ABOUT THIS TASK :: Retype, without changes or pictures, only the lines that begin at the one containing "Task: Open the ДТЕК" and end at the last line of the records that follow.

[Extracted records]
────────────────
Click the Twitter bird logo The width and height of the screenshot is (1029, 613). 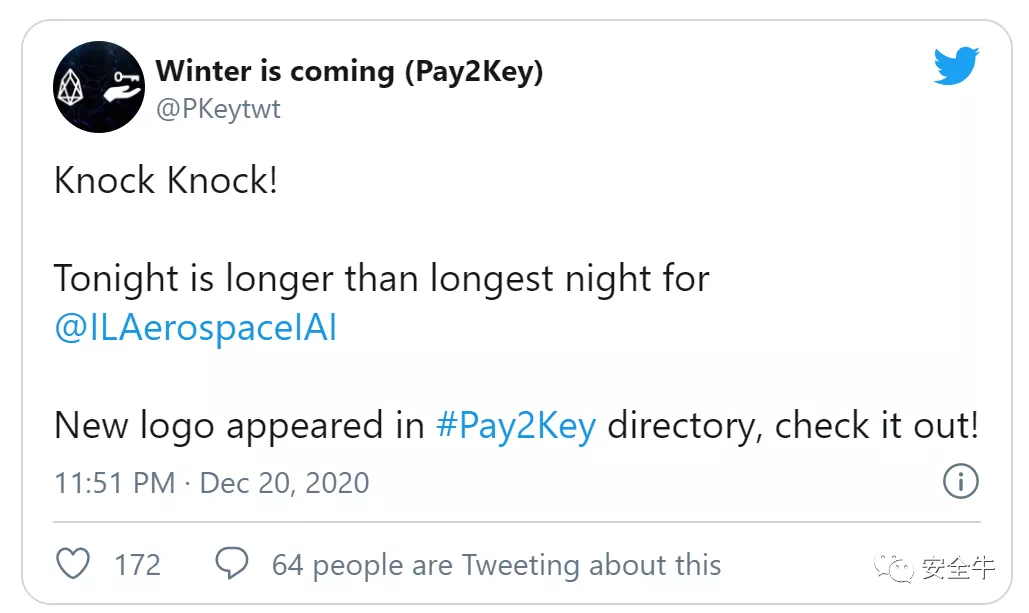[x=956, y=66]
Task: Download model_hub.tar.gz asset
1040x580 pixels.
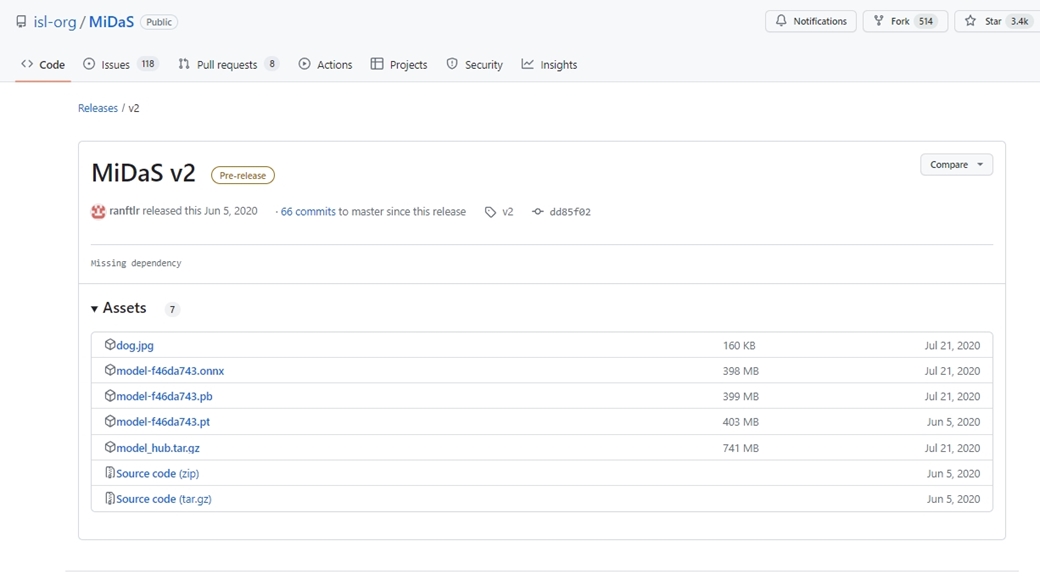Action: [158, 448]
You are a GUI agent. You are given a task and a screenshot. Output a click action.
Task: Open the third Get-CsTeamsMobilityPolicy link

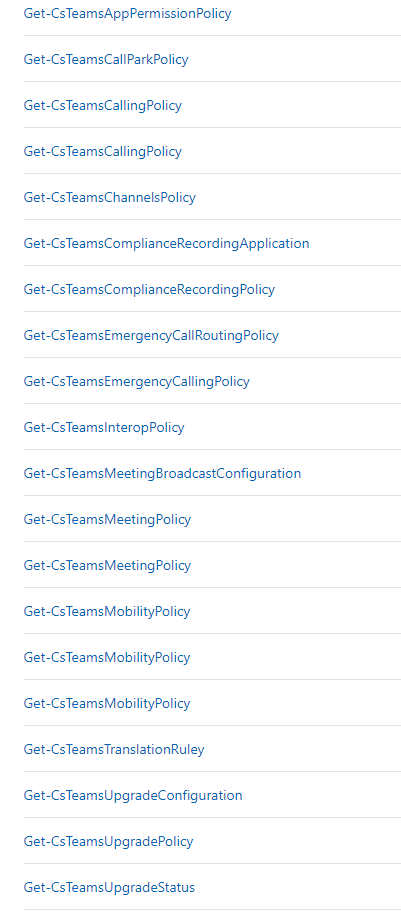[107, 703]
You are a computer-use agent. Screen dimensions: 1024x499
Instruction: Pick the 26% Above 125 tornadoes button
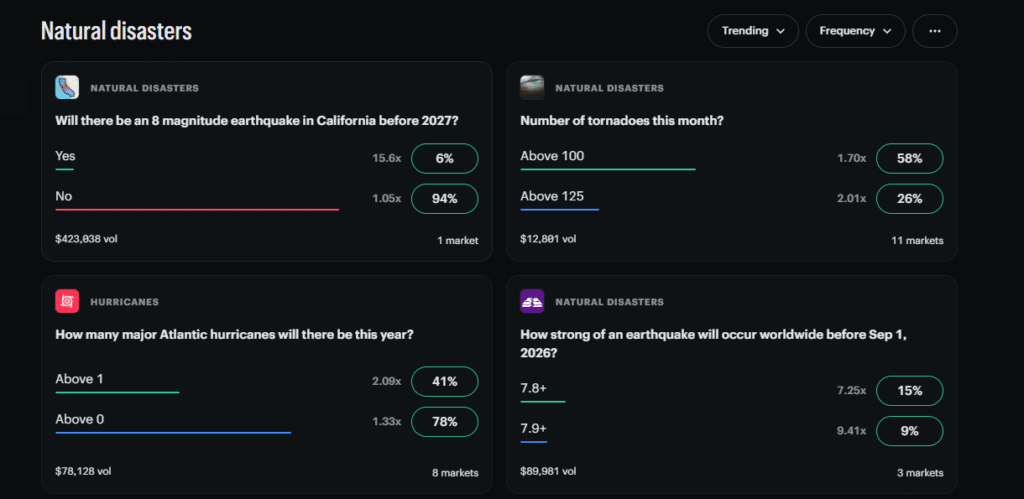(910, 199)
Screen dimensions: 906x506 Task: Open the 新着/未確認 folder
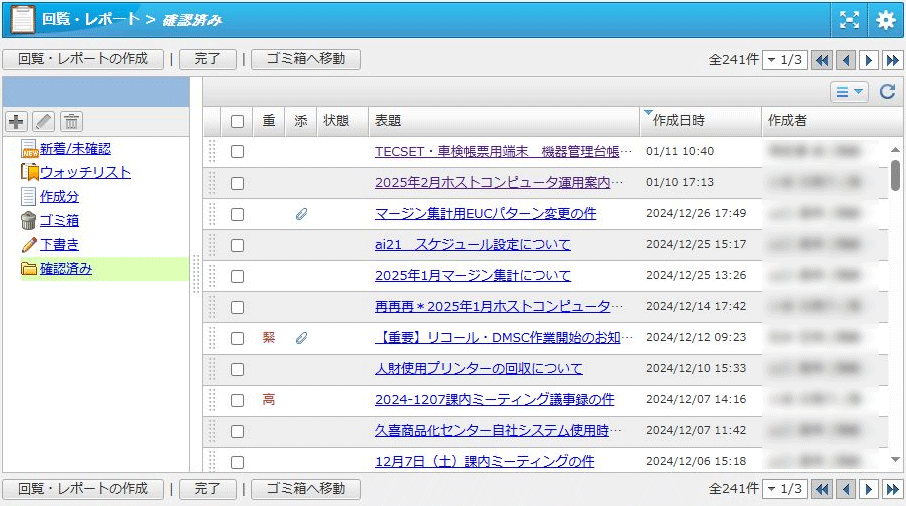[75, 149]
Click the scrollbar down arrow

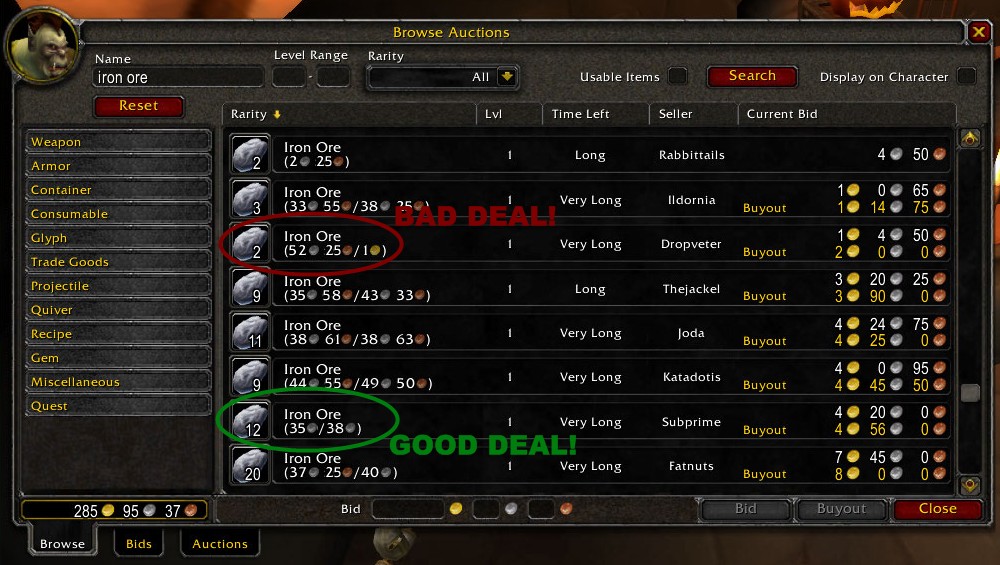(970, 485)
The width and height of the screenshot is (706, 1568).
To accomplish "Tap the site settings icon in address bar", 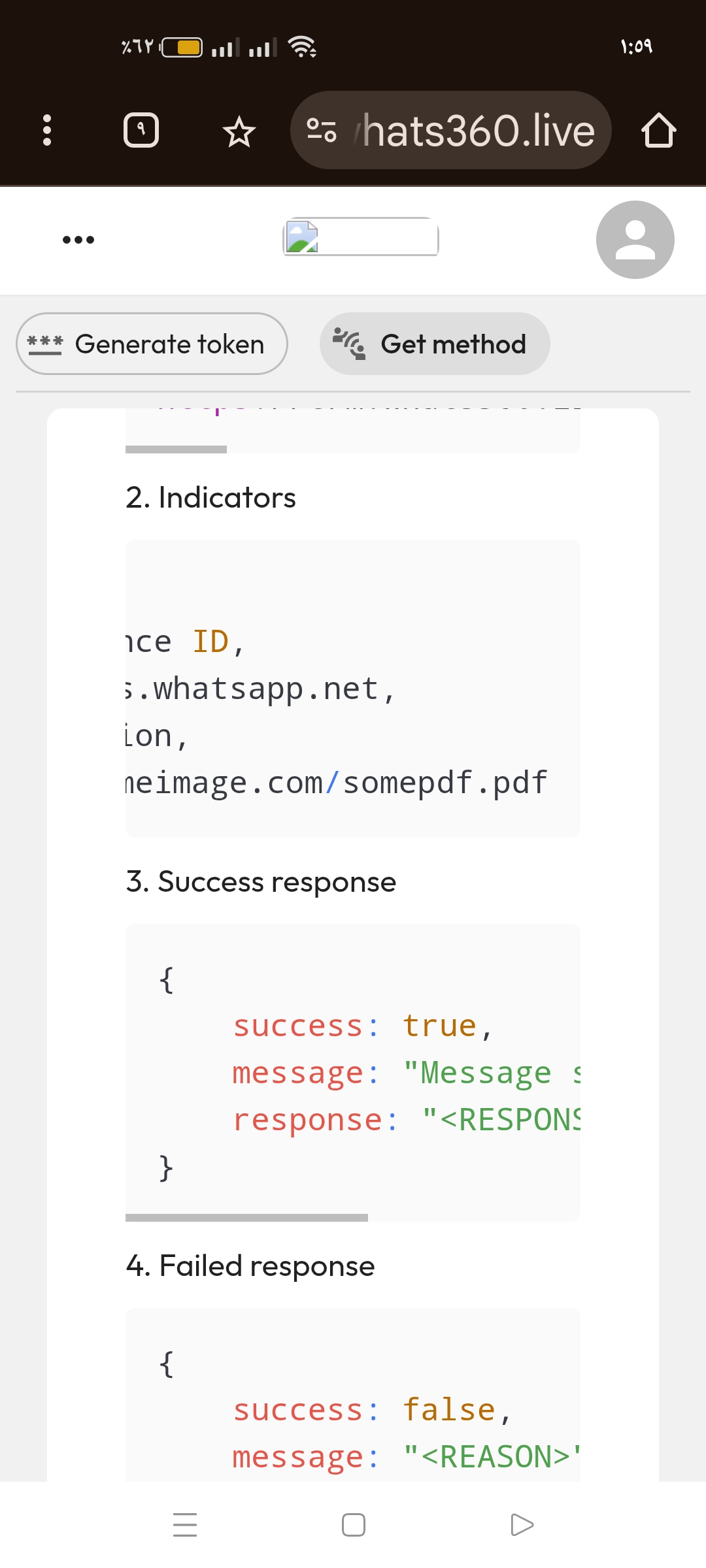I will coord(322,130).
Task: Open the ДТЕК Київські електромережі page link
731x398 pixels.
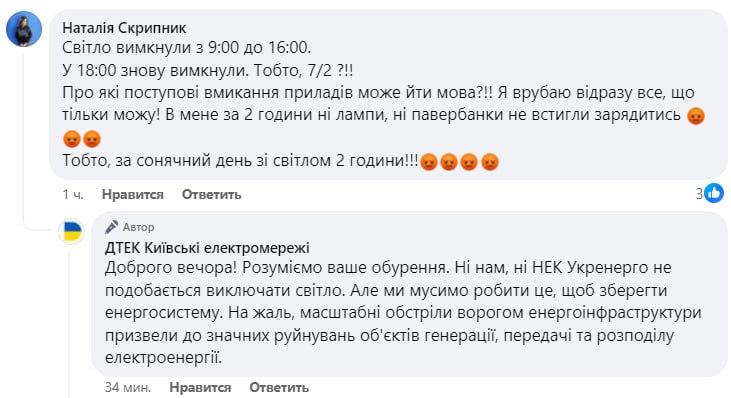Action: coord(207,248)
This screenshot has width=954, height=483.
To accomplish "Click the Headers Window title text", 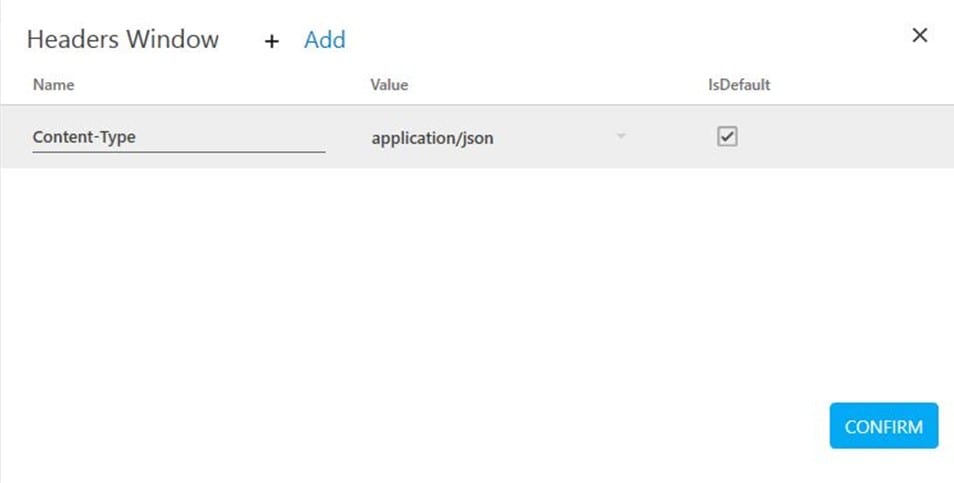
────────────────
OUTPUT BELOW ::
Task: Open the ДТЕК Київські електромережі page link
731x398 pixels.
Action: coord(207,248)
This screenshot has width=954, height=483.
To accomplish "Click the Headers Window title text", 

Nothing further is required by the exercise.